My legs are shaking so badly that I’m thinking I might collapse.

“If I choose,” Frankie says, “I’m going for the head.” He presses the gun against my forehead, the circle of the barrel feeling ice cold.

“Belly, belly, belly!” I scream.

“Good choice,” he whispers as he takes the barrel away from my head. Two seconds later the gun sounds and a searing heat rips through my abdomen. I feel like someone’s sent a Scud missile through me. Incapacitated by the pain, I fall to the ground.
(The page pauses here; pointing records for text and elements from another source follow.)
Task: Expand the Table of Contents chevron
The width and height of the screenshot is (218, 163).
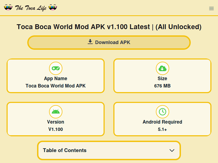Action: (172, 151)

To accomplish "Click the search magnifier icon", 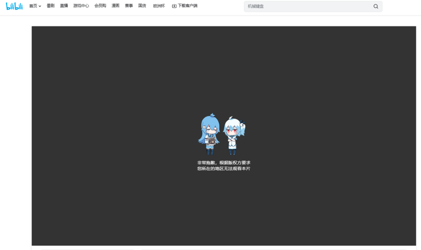I will 375,6.
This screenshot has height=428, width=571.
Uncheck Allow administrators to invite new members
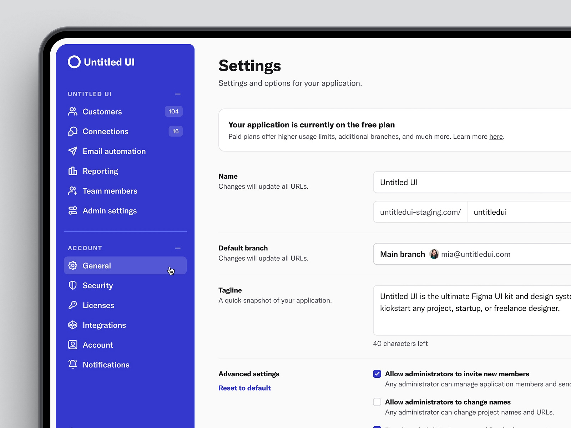click(377, 374)
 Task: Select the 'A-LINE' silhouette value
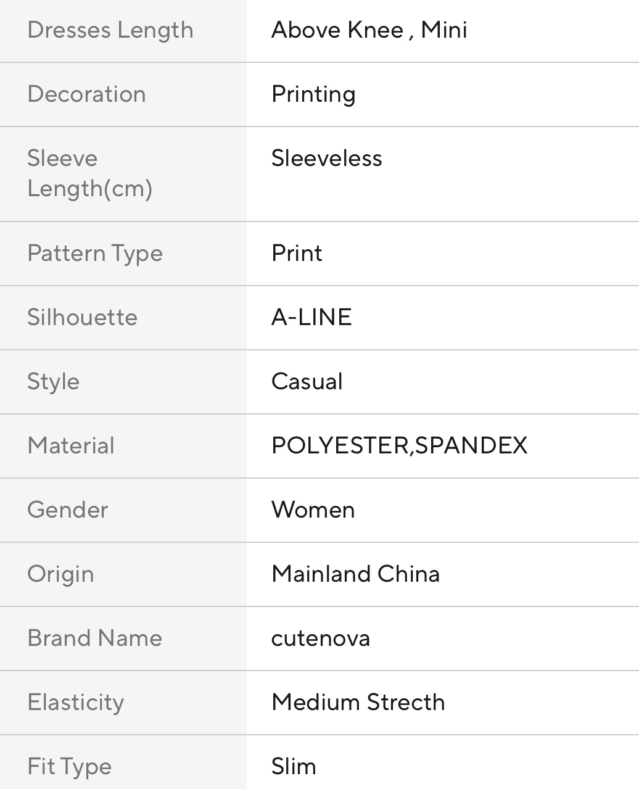pos(311,318)
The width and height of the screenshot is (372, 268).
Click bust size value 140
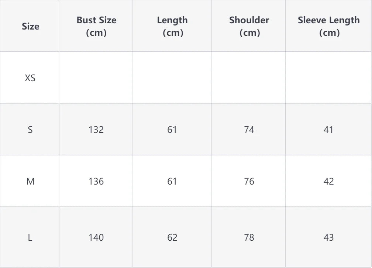96,237
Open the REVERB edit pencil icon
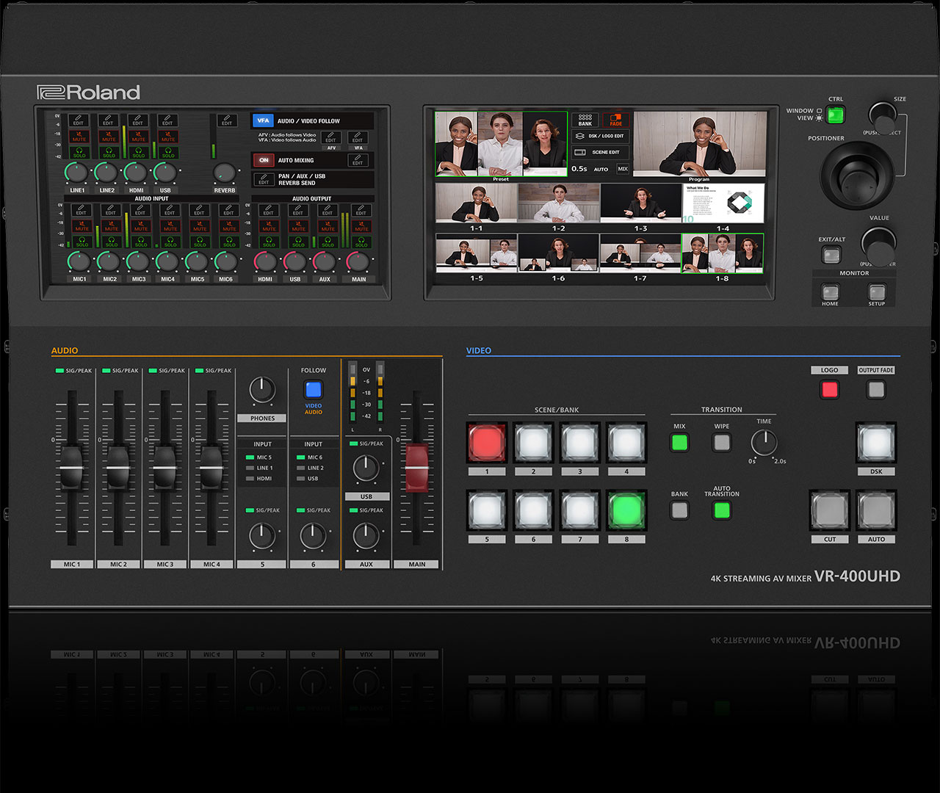This screenshot has width=940, height=793. pos(226,120)
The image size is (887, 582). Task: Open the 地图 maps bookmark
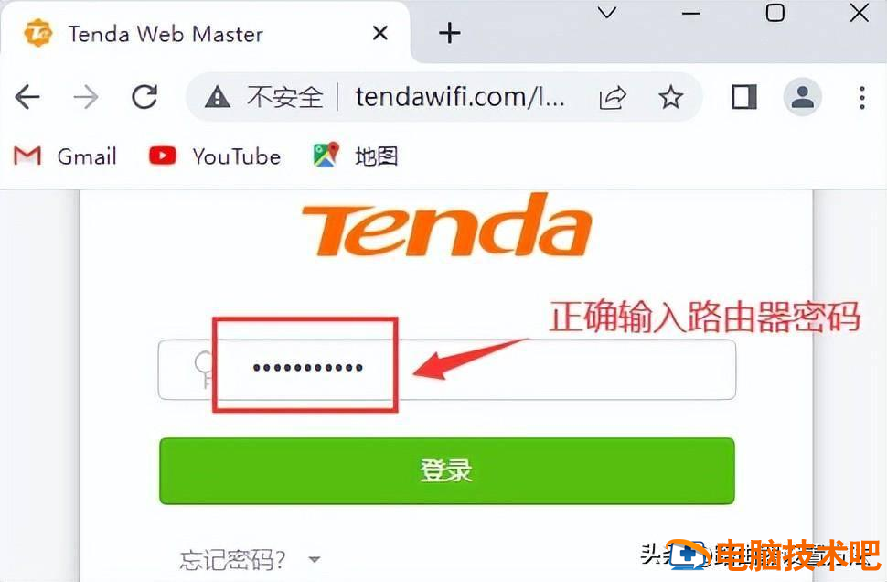tap(356, 156)
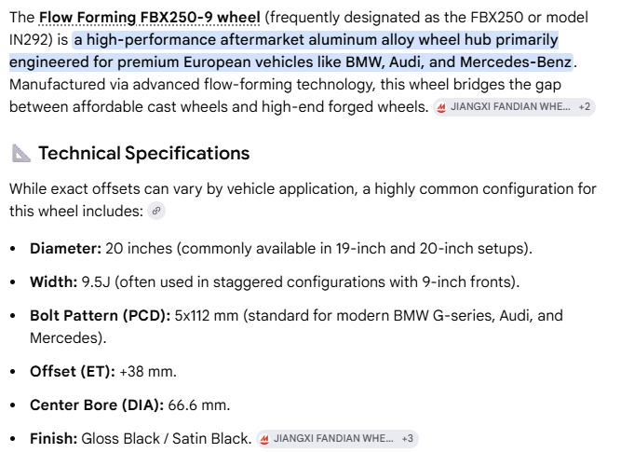Click the red logo icon in the Finish source chip
634x453 pixels.
[264, 439]
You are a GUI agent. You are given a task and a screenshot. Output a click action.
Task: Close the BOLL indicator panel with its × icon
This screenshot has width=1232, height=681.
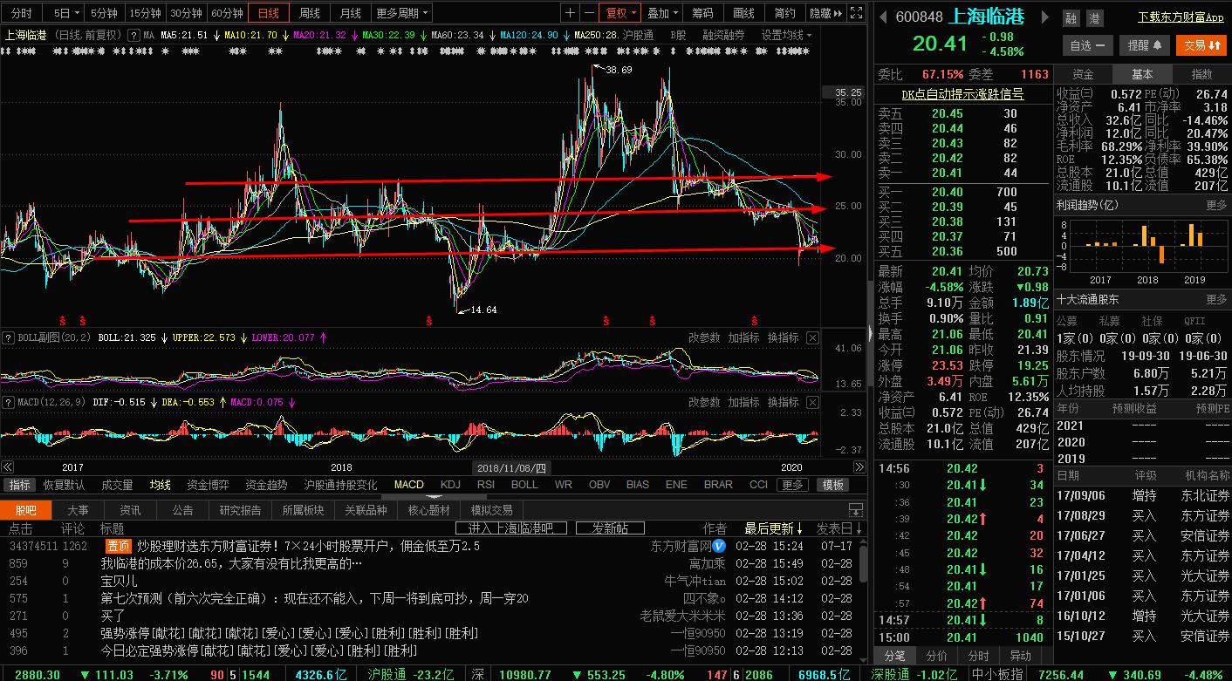(812, 339)
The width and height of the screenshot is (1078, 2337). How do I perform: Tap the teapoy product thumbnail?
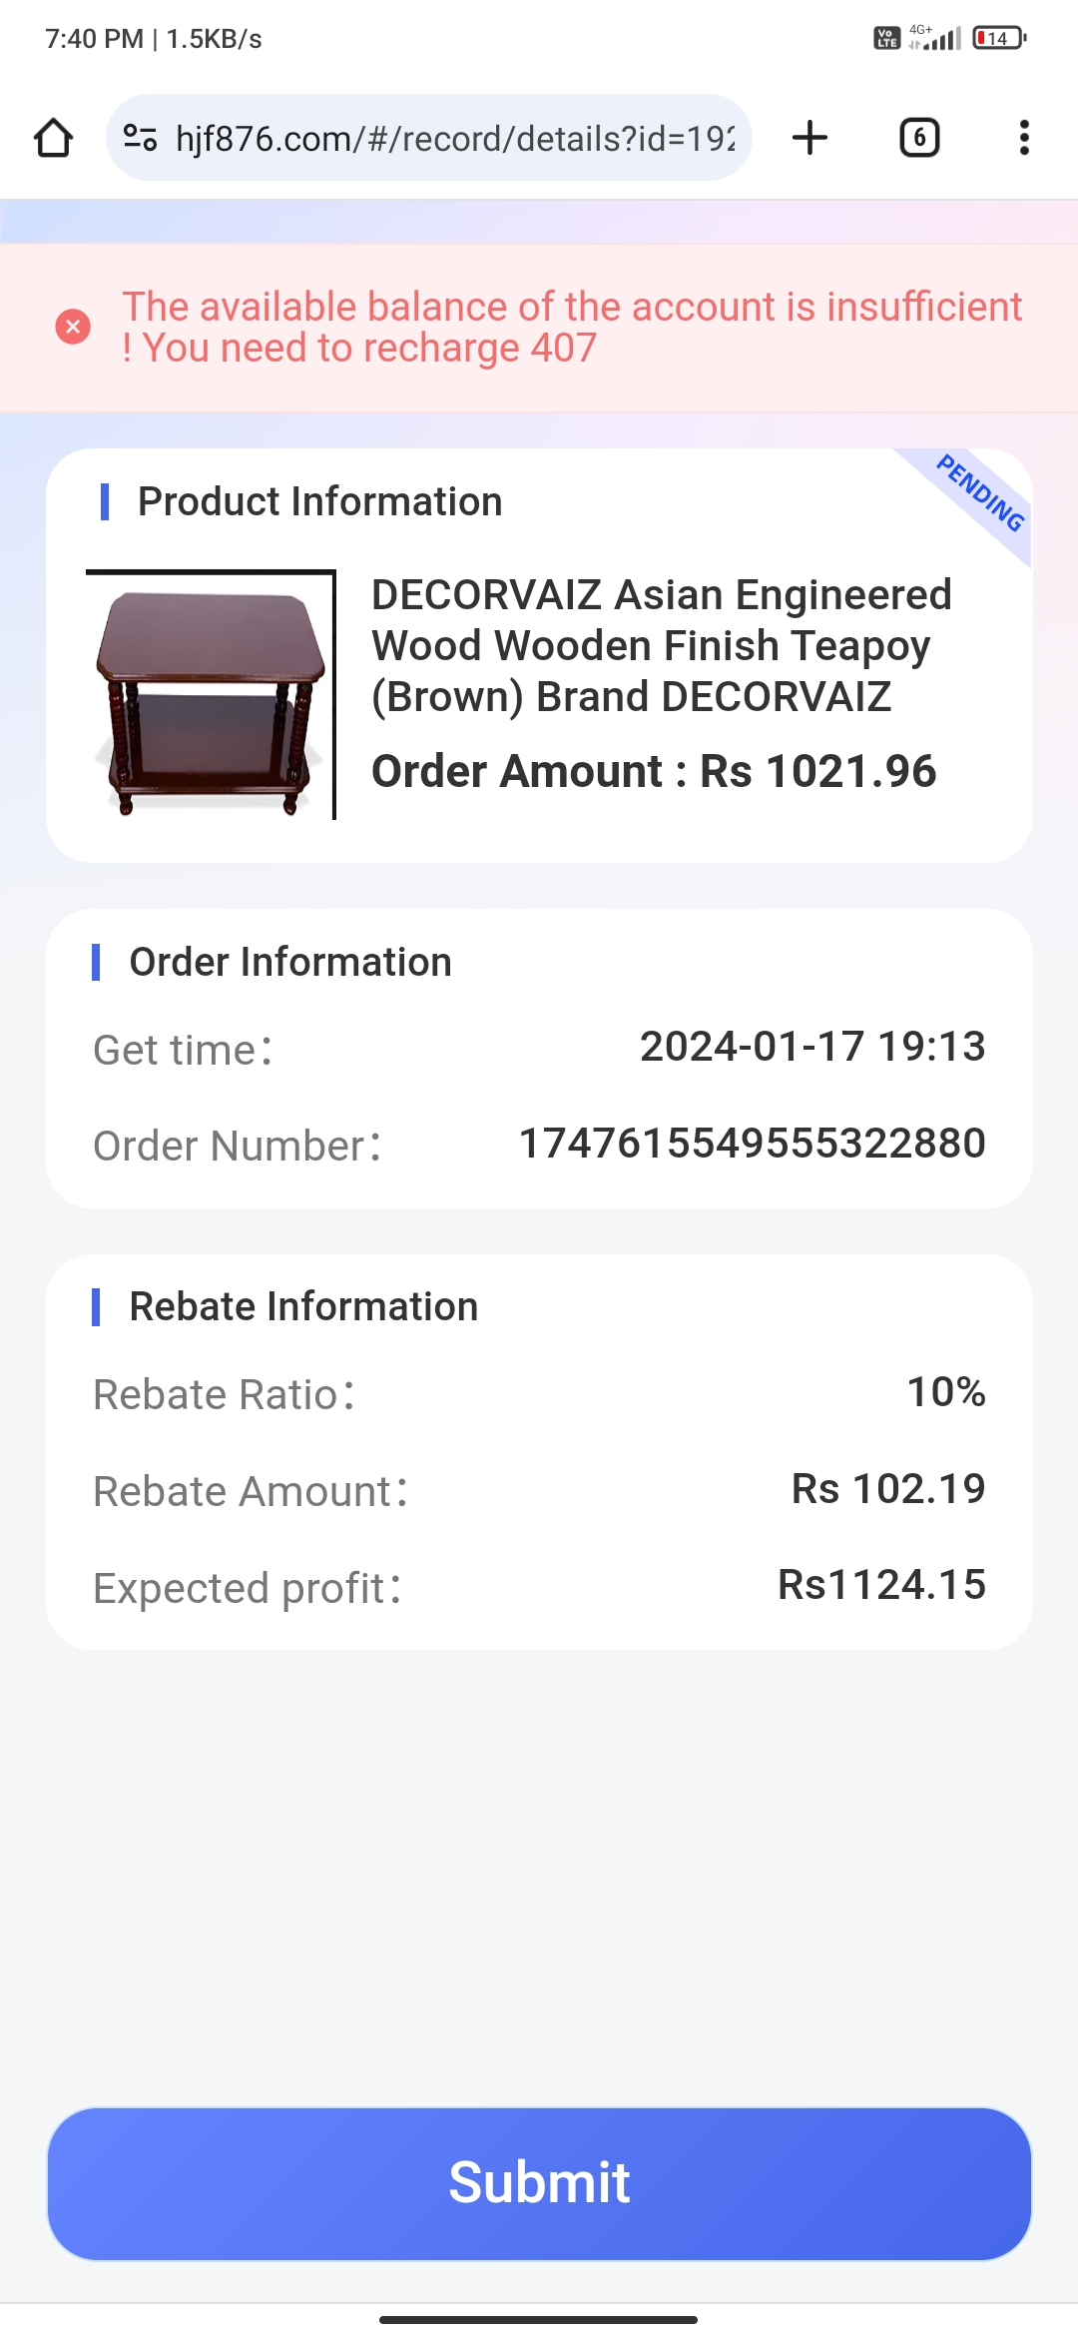(x=211, y=695)
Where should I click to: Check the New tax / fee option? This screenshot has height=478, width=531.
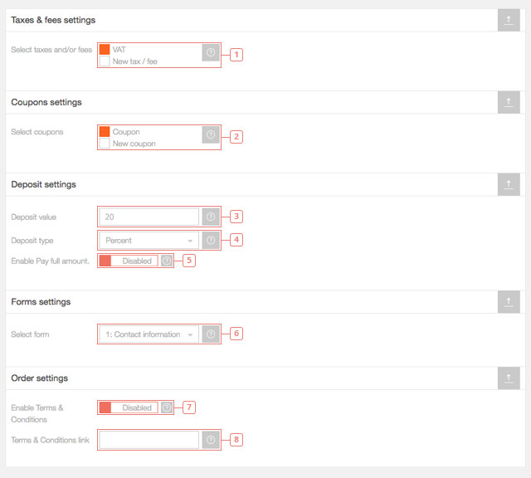click(x=105, y=61)
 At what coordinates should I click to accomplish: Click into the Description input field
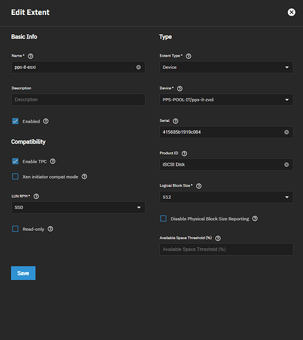coord(78,99)
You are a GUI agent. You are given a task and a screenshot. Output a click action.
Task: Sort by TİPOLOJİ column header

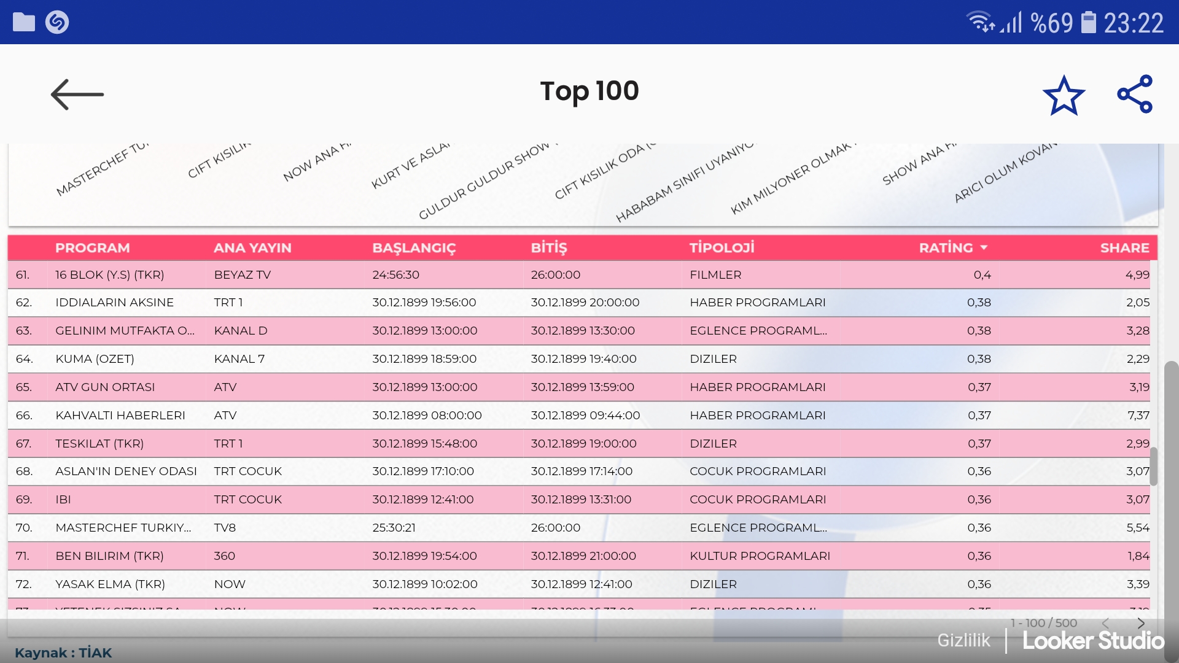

Wave after wave of agony ripples through my body, but then it gradually recedes down to a dull thud. A warm liquid seeps out my stomach and onto my legs, but I am alive.

I hear a snipping sound and my hands are free. Footsteps move away from me. I wait ten seconds and remove my blindfold. There is nothing but desert around me as far as the eye can see.

Then comes the laughter and I look up to see Frankie about to step back into his Caddie SUV. 

“I know what you’re thinking,” he says. “If Crazy Tommy made it, so can I, but he only had to go four blocks. You have forty miles.”

He slams his door, still laughing, and pulls away.

I start crawling, holding my intestines in as they try to make their way out through the gaping wound in my stomach. I think I hear the howl of a coyote in the distance. It’s going to be a long night.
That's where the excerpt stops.